Dès les premiers dialogues, on sent une envie de s’amuser et d’amuser le spectateur chez les scénaristes-réalisateurs (Ed Hansen et Jeffrey Mandel). Je dis bien «on sent», car le résultat est rarement à la hauteur de l’intention. Les gags s’enchaînent mais ne sont pas toujours très bons et, même s’ils l’étaient, la réalisation, toute en raccords douteux et en mouvements lourdauds, ne les sert pas réellement. Et ne parlons pas des piques un brin réactionnaires : la présentatrice du journal télévisé est forcément une cruche qui essaie de convaincre ses collègues masculins qu’il faut parler de la mode de l’été avant de parler de politique et qui se plaint de devoir traiter des sujets aux noms imprononçables. De temps en temps on sourit tout de même, devant des blagues pourtant éculées — peut-être parce qu’elles sont éculées —, comme celle du poursuivant qui ordonne à un chauffeur de taxi «suivez cette voiture» et qui est exaucé sans avoir eu le temps d’embarquer : le taxi part donc sans lui.

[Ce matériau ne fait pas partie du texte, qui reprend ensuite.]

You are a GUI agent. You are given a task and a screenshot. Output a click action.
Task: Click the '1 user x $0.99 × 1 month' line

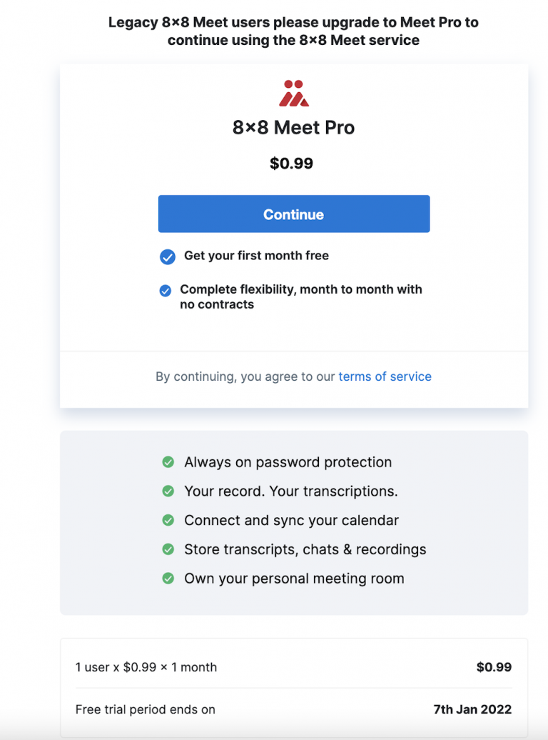[x=146, y=667]

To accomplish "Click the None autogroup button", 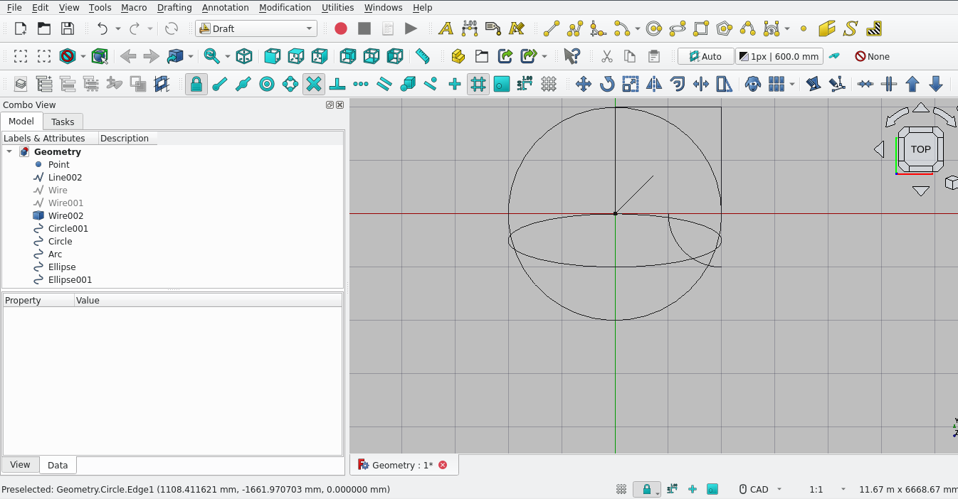I will (x=872, y=56).
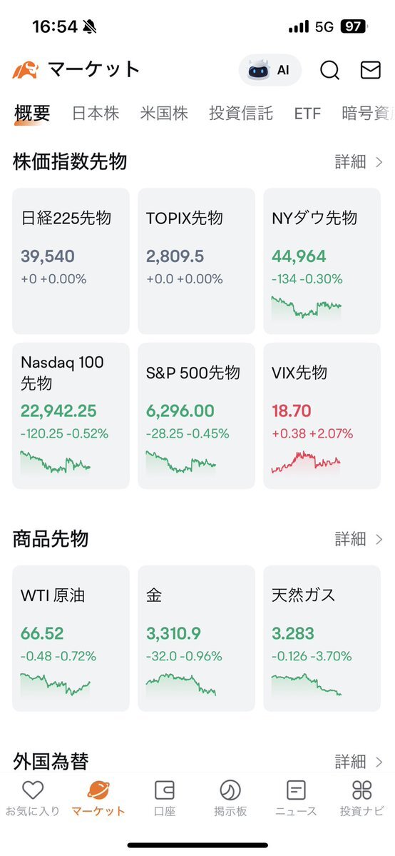
Task: Open お気に入り heart icon in bottom bar
Action: point(32,790)
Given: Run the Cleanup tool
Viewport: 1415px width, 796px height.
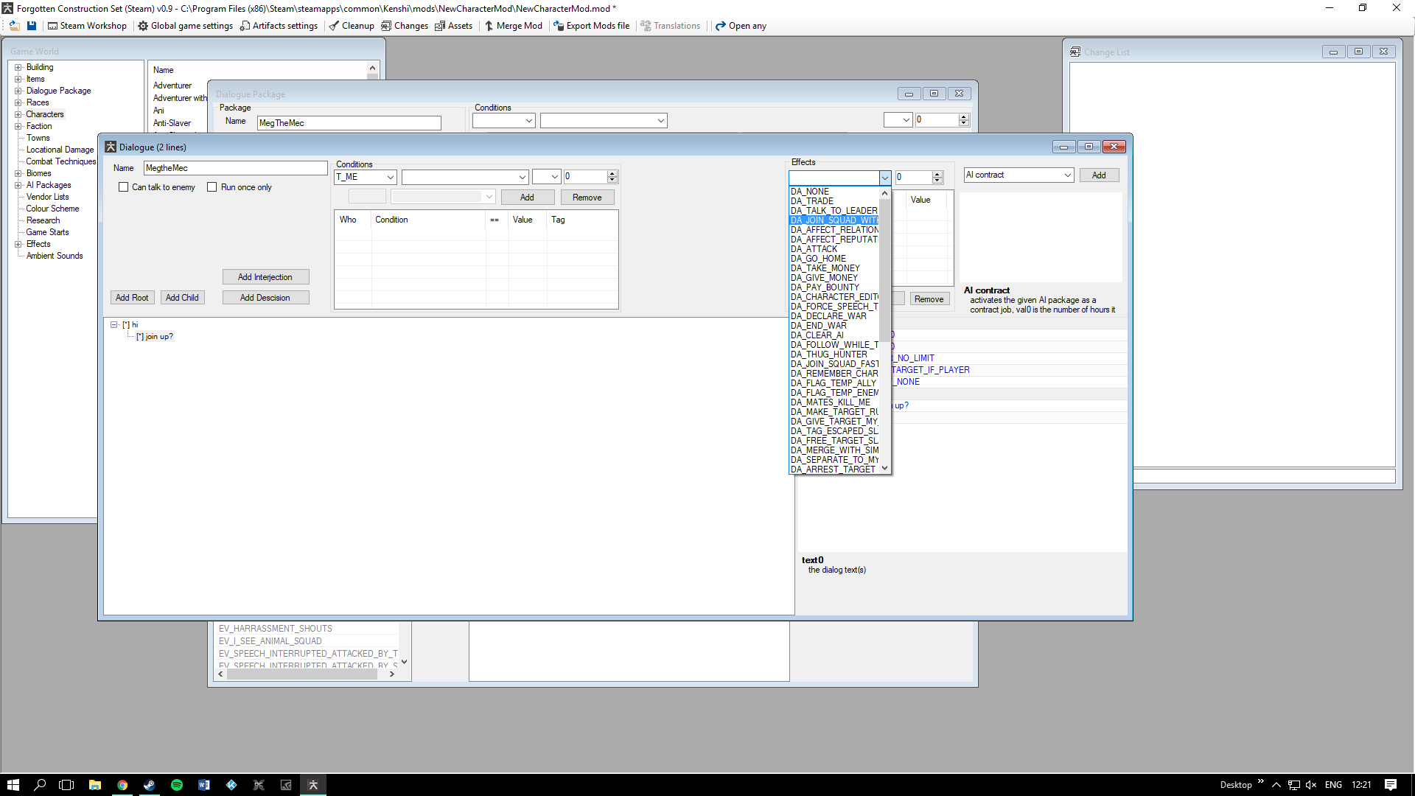Looking at the screenshot, I should point(352,26).
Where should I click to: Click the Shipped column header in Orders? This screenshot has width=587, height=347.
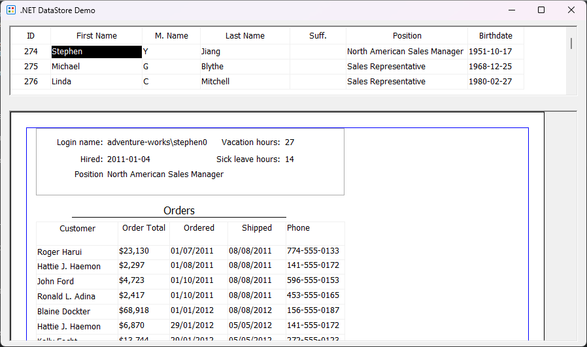(256, 228)
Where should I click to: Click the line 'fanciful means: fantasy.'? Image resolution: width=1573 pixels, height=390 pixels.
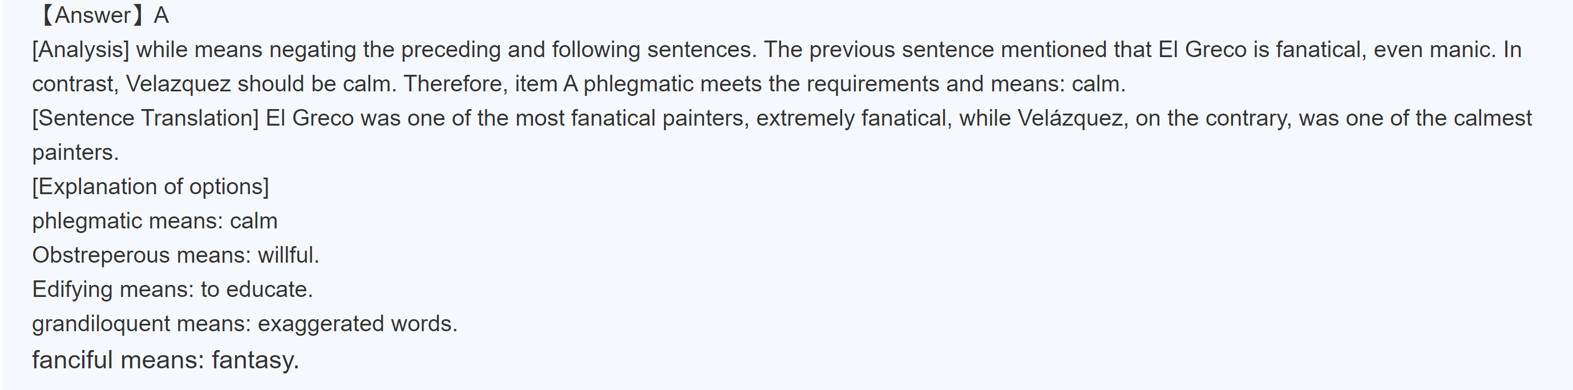pos(165,359)
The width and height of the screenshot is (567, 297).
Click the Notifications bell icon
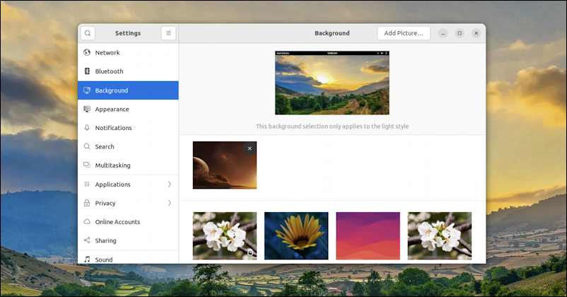pyautogui.click(x=87, y=128)
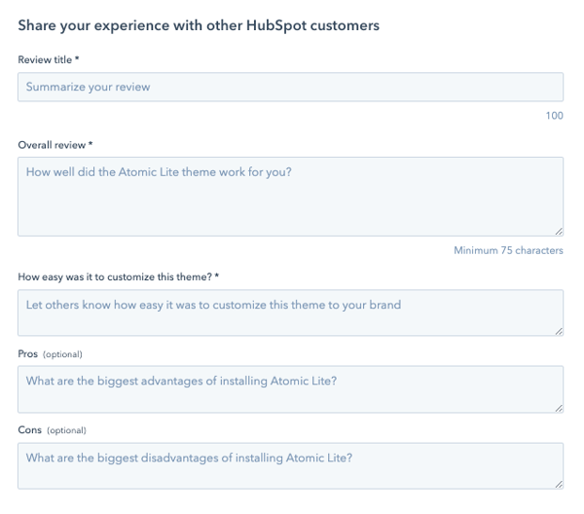
Task: Focus the Overall review text area
Action: pyautogui.click(x=290, y=196)
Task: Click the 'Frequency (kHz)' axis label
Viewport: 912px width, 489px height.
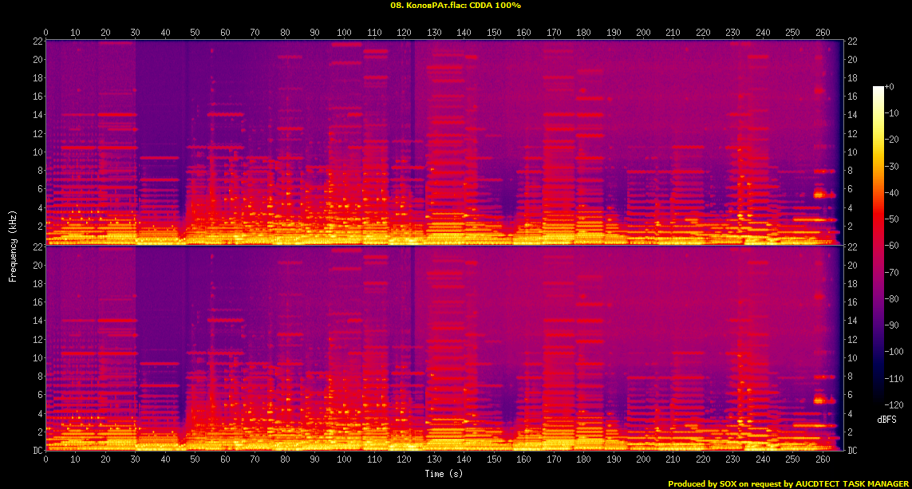Action: [x=13, y=246]
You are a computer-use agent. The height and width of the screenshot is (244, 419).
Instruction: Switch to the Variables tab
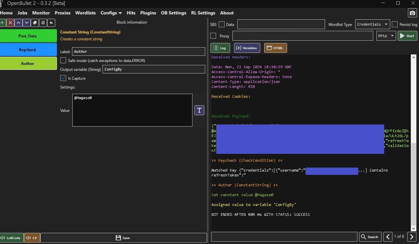click(247, 48)
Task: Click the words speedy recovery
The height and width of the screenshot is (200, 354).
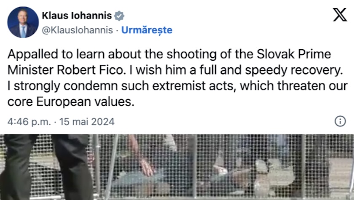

Parmi les gags récurrents, on remarque la présence de guides pratiques pour tout et n’importe quoi (rencontrer de jolies filles, fabriquer une bombe atomique, etc.) et le fait que certains protagonistes du récits s’adressent subitement au spectateur.
Robo C.H.I.C. est une gynoïde créée par le docteur Von Colon, un savant génial qui rêve d’utiliser son invention pour combattre toutes les injustices du monde. Dotée de l’apparence d’une femme que l’on nous dit parfaite (au point que sa vue trouble jusqu’à son créateur), elle possède une force herculéenne et quelques pouvoirs extraordinaires comme une ouïe sans égal et la capacité d’émettre des rayons lasers ou des ondes «ioniques» (les deux effets spéciaux du film, aussi cheap l’un que l’autre). Elle manque un peu d’expérience de la vie et a l’habitude constante d’imiter la gestuelle et les expressions de ses interlocuteurs. L’idée du mimétisme, piquée à D.A.R.Y.L., est bonne mais assez mal exploitée.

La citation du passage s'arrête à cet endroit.